_Short problem_
Copy out the lines below word for word, leaving nothing out.

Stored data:
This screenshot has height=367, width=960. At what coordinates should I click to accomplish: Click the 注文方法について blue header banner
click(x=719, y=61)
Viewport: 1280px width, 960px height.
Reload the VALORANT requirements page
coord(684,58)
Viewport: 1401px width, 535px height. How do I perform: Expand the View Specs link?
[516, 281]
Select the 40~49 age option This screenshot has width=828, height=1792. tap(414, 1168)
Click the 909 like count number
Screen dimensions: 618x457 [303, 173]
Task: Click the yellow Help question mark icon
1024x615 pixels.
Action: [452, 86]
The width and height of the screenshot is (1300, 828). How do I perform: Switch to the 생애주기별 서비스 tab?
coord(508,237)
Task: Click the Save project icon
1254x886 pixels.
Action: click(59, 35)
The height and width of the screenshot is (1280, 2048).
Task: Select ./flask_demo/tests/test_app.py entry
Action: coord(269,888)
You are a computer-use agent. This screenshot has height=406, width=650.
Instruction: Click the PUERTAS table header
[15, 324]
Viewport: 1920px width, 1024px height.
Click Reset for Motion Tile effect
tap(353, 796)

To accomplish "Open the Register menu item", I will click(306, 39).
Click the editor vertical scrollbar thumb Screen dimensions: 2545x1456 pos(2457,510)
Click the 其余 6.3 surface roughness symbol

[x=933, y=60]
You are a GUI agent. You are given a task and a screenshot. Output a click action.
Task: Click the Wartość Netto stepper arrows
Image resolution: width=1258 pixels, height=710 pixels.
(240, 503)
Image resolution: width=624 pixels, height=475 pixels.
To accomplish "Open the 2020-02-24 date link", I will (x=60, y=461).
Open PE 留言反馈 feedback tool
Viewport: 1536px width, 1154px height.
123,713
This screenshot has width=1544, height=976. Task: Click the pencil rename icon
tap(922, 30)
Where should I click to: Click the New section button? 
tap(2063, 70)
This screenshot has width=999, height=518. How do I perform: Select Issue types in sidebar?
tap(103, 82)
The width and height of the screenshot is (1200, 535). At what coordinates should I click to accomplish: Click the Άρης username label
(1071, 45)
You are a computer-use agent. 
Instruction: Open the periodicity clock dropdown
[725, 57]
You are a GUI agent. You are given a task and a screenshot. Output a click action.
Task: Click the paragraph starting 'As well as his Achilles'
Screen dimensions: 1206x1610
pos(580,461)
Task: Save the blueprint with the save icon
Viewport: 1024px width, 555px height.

_Result of this task_
This screenshot has height=367, width=960. At what coordinates should I click to accomplish: Click the 注文方法について blue header banner
click(x=719, y=61)
Viewport: 1280px width, 960px height.
Reload the VALORANT requirements page
coord(684,58)
Viewport: 1401px width, 535px height. How do I perform: Expand the View Specs link?
[516, 281]
Select the 40~49 age option This screenshot has width=828, height=1792. tap(414, 1168)
Click the 909 like count number
Screen dimensions: 618x457 [303, 173]
Task: Click the yellow Help question mark icon
1024x615 pixels.
Action: [452, 86]
The width and height of the screenshot is (1300, 828). How do I perform: Switch to the 생애주기별 서비스 tab?
coord(508,237)
Task: Click the Save project icon
1254x886 pixels.
Action: click(59, 35)
The height and width of the screenshot is (1280, 2048).
Task: Select ./flask_demo/tests/test_app.py entry
Action: coord(269,888)
You are a computer-use agent. This screenshot has height=406, width=650.
Instruction: Click the PUERTAS table header
[15, 324]
Viewport: 1920px width, 1024px height.
Click Reset for Motion Tile effect
tap(353, 796)

To accomplish "Open the Register menu item", I will click(306, 39).
Click the editor vertical scrollbar thumb Screen dimensions: 2545x1456 pos(2457,510)
Click the 其余 6.3 surface roughness symbol

[x=933, y=60]
You are a GUI agent. You are given a task and a screenshot. Output a click action.
Task: Click the Wartość Netto stepper arrows
Image resolution: width=1258 pixels, height=710 pixels.
(240, 503)
Image resolution: width=624 pixels, height=475 pixels.
To accomplish "Open the 2020-02-24 date link", I will (x=60, y=461).
Open PE 留言反馈 feedback tool
Viewport: 1536px width, 1154px height.
123,713
This screenshot has width=1544, height=976. Task: Click the pencil rename icon
tap(922, 30)
Where should I click to: Click the New section button? 
tap(2063, 70)
This screenshot has width=999, height=518. How do I perform: Select Issue types in sidebar?
tap(103, 82)
The width and height of the screenshot is (1200, 535). At what coordinates should I click to accomplish: Click the Άρης username label
(1071, 45)
You are a computer-use agent. 
Instruction: Open the periodicity clock dropdown
[725, 57]
You are a GUI agent. You are given a task and a screenshot. Output a click action.
Task: Click the paragraph starting 'As well as his Achilles'
Screen dimensions: 1206x1610
pos(580,461)
Task: Save the blueprint with the save icon
Viewport: 1024px width, 555px height.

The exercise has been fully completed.